Monsieur Brechbühler: le refroidissement des centres de calcul est de plus en plus gourmand en électricité. Compte tenu de l’attention de plus en plus importante accordée à la valeur de l’électricité, quelles solutions s’offrent à nous? 

Christoph Brechbühler: Les exploitants professionnels de centres de calcul, qu’on appelle colocators, savent exactement ce que représente le coût de l’électricité. Et ce, depuis très longtemps. Ils veillent scrupuleusement à ce que la part d’électricité totale que consomme l’infrastructure (en particulier, la production et la distribution de froid) soit la plus faible possible. Ces colocators essaient de réduire le besoin en électricité avec des températures d’air pulsé plus élevées pour le refroidissement des racks de serveurs et en particulier avec le Free Cooling également. 

 

Le Free Cooling permet déjà de réduire nettement la consommation d’énergie destinée au refroidissement. 

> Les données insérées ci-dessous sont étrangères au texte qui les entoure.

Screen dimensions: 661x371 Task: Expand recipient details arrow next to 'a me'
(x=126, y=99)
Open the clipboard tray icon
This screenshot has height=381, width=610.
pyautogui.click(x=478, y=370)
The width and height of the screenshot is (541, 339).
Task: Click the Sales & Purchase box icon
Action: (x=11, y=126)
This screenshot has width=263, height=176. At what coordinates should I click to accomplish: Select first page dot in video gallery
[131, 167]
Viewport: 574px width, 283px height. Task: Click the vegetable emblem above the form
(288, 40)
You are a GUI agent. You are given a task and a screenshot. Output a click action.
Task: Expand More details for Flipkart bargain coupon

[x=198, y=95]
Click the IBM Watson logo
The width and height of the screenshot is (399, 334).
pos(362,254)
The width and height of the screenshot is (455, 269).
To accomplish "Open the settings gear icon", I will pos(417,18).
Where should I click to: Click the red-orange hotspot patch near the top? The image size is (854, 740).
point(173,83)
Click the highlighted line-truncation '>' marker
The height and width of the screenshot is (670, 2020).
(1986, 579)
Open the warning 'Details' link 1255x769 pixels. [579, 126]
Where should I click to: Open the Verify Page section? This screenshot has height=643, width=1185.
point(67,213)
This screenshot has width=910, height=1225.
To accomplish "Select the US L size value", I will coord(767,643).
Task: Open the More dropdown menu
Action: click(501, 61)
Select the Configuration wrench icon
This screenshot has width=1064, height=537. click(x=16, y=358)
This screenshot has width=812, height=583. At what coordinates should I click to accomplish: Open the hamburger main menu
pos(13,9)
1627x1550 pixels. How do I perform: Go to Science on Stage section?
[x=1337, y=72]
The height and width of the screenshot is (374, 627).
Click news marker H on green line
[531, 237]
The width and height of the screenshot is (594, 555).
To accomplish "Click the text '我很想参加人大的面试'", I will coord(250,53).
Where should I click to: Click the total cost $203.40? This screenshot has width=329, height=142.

En tout cas, à première vue. Car, quand on y regarde de plus près, il présente quelques inconvénients. 

 

Pourquoi? 

Les centres de calcul et les salles de serveurs dans les entreprises n’ont pas besoin de refroidissement très «puissant». Une température de l’eau froide de 24 °C suffit pour assurer une température d’aspiration de 27 °C au niveau du serveur. Un Free Cooling indirect devient donc possible dès que la température extérieure est inférieure à 20 °C. Cette solution est vraiment tentante, mais uniquement si vous masquez ce qui sort «à l’arrière» du rack de serveurs. L’air chaud à environ 35 °C est de l’énergie pure. On peut parler de destruction d’énergie pure et simple quand cette chaleur maintenant avec le Free Cooling est rejetée sans que l’environnement n’en profite. Dans le contexte de la transition énergétique et de l’Objectif de zéro net d’ici à 2050, nous ne pouvons tout simplement pas nous permettre un tel gaspillage de chaleur. Cette chaleur doit donc être utilisée autant que possible.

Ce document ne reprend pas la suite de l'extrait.